Each of the 2 concurrently running OSes requires a lot of ram. The required swapping when running windows 7 in Parallels Desktop used to bring my mac to its knees. After upping the ram to 8GB, it can run them both with aplomb.

---
Luís



[ Reply to This | # ]
Speed up by disabling Screen Sharing
Authored by: da2357 on Mar 25, '11 10:02:37AM
Thanks 'Kalak' for pointing out the error. I checked out the page you referenced and think I've correctly re-written the bash script:
#!/bin/bash
#
processOne=`ps -acx | grep [c]om.apple.RFBEventHelper | cut -c 2-5`
kill $processOne
#
processTwo=`ps -acx | grep [c]om.apple.RFBRegisterMDNS_ScreenSharing.server | cut -c 2-5`
kill $processTwo
#
processThree=`ps -acx | grep [c]om.apple.RFBRegisterMDNS_RemoteManagement.server | cut -c 2-5`
kill $processThree
exit 0
Comments and corrections welcome!

[ Reply to This | # ]
Speed up by disabling Screen Sharing
Authored by: jaydisc on Mar 25, '11 01:51:32PM

Killing a process managed by a launchd job will merely cause the process to be relaunched. So this script, and hint, are both bad ideas.

Just turn off Screen Sharing!!!



[ Reply to This | # ]
Speed up by disabling Screen Sharing
Authored by: MacUser06 on Mar 26, '11 03:12:42AM

Hello.

I just want add that screen sharing was turned off in the preference pane.

I think those processes are running whether you have screen sharing enabled or not.

I have 8 gigs of memory.

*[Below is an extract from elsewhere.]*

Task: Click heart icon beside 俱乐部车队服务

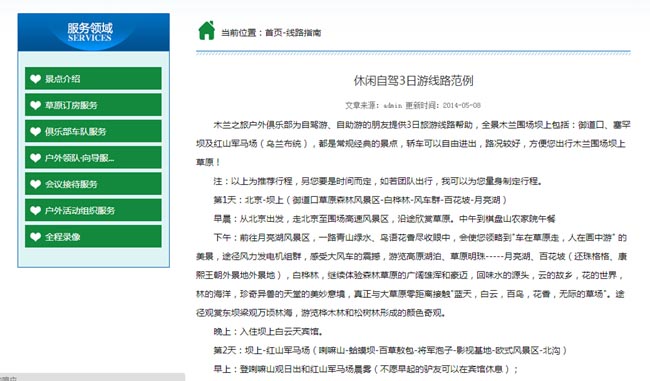Action: (36, 131)
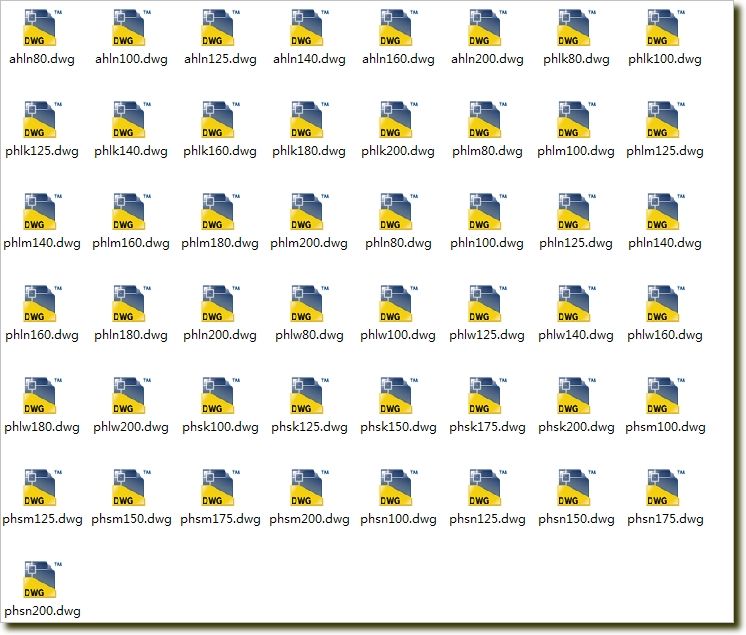Image resolution: width=746 pixels, height=635 pixels.
Task: Choose the phlm200.dwg file icon
Action: pos(307,212)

I give 4 of them to parallells. but still If just leave parallells open, or work for a long time, (at least with parallells 5), then eventually things would bog down.)

I think disabling the three daemons really does some difference, when it comes to speed.

The other trick for getting more juice while running parallels with windows windows 7, is to use the "good GPU" if you got one. Then I think the aero technology of windows 7 kicks in.



[ Reply to This | # ]
Speed up by disabling Screen Sharing
Authored by: dezzie on Mar 26, '11 03:39:24AM

The plists are indeed loaded into launchd, regardless whether Screen Sharing is enable or not. However, the actual daemons are only running if Screen Sharing is enabled.



[ Reply to This | # ]
Speed up by disabling Screen Sharing
Authored by: jaydisc on Mar 26, '11 09:37:41PM

If Remote Management is enabled, the same processes might be running, as Screen Sharing is a subset of Remote Management. In my case, with Remote Management active, com.apple.RFBEventHelper was in my process list, and once I disabled Remote Management, it no longer was.



[ Reply to This | # ]
Not so much a hint, but more Wishful thinking.
Authored by: e_whizz on Mar 30, '11 05:20:04AM

Not so much a hint, but more Wishful thinking.

"Yeah, lets find some processes that seem to be related to screen refreshing or similar and kill them dead. Then ooh that was satisfying, I think it even sped things up a bit, yeah I'm sure of it, of course it would have, wouldn't it?"

That's the thought train here, without that last check.

Where is the science in this claim? No measurements before or after. No real indication of how much it was sped up, even as a real rough estimate.


I'll put this down to one of those 'hints' that just slipped through without much vetting. I mean, how useful is this really?


The most this could have sped your situation up by would not even get onto the left side of the decimal point in percentage terms.
Best to get more RAM and a speedy SSD RAID setup for any real tangible performance gains.